Skip to content

[tmva][sofie] Clean_name() erases dots causing tensor name collisions in PyTorch parser #21527

@AdityaDRathore

Description

@AdityaDRathore

Description

Describe the bug

UTILITY::Clean_name() in SOFIE_common.cxx (line 513) erases dot characters (.) from tensor names instead of replacing them with a safe character (e.g., _).

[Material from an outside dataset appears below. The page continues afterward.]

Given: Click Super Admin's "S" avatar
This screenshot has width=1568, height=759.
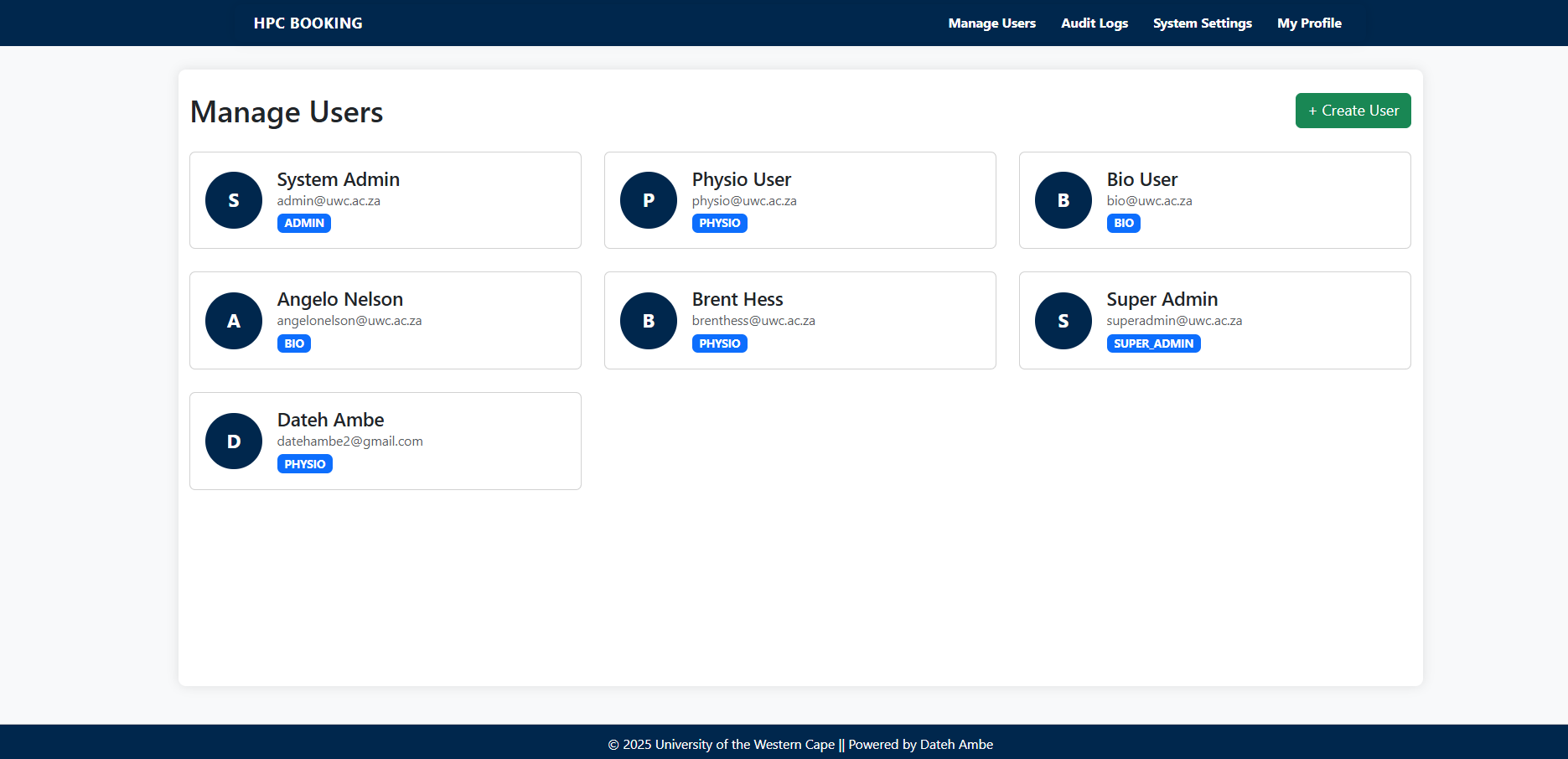Looking at the screenshot, I should point(1063,321).
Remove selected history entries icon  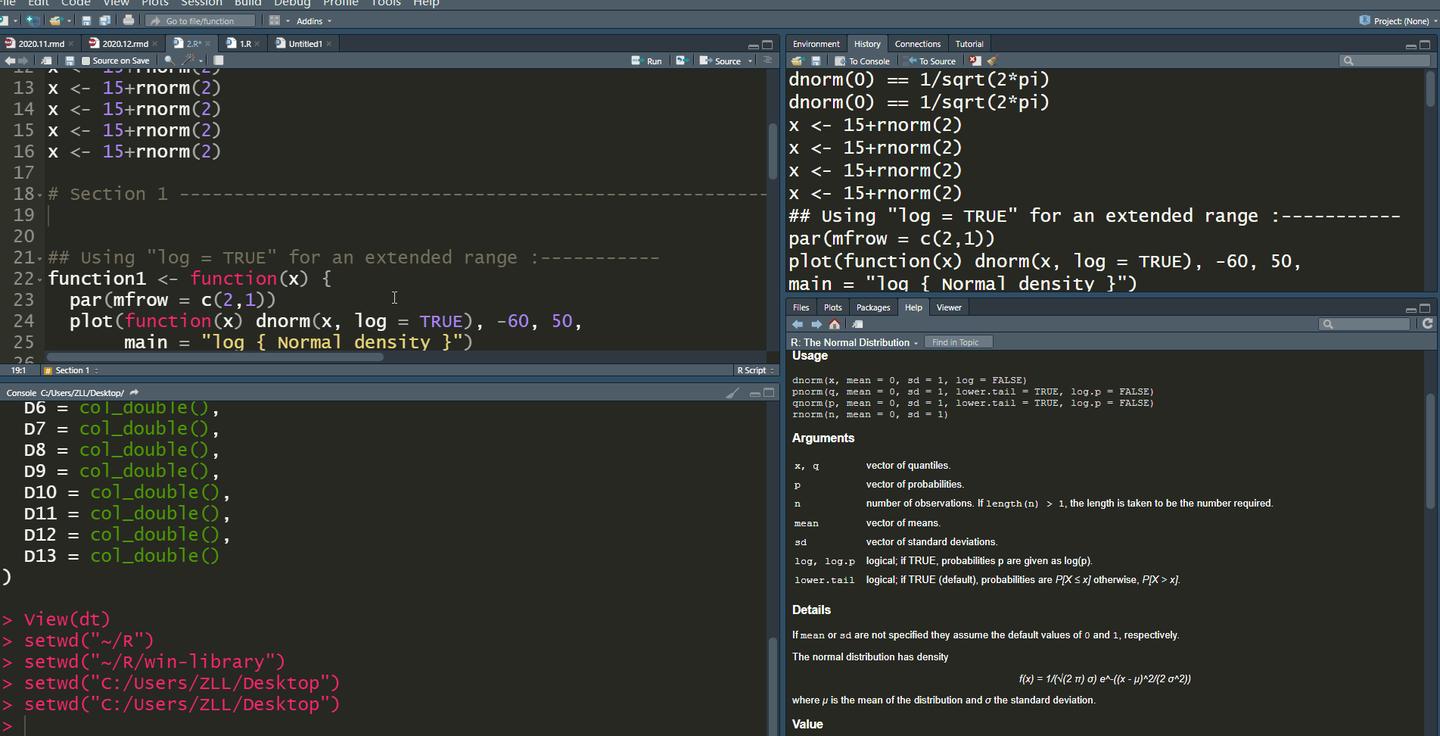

This causes tensor name collisions when parsing TorchScript models whose ONNX graphs contain dotted intermediate names.

The Collision

TorchScript generates intermediate tensor names using a sequential dotted pattern:

input.1 → input0 → input1 → input2 → ...

When Clean_name() processes these:

Original Name After Clean_name() Intended Role
input.1 input1 Model input tensor
input1 input1 Intermediate tensor (output of first op)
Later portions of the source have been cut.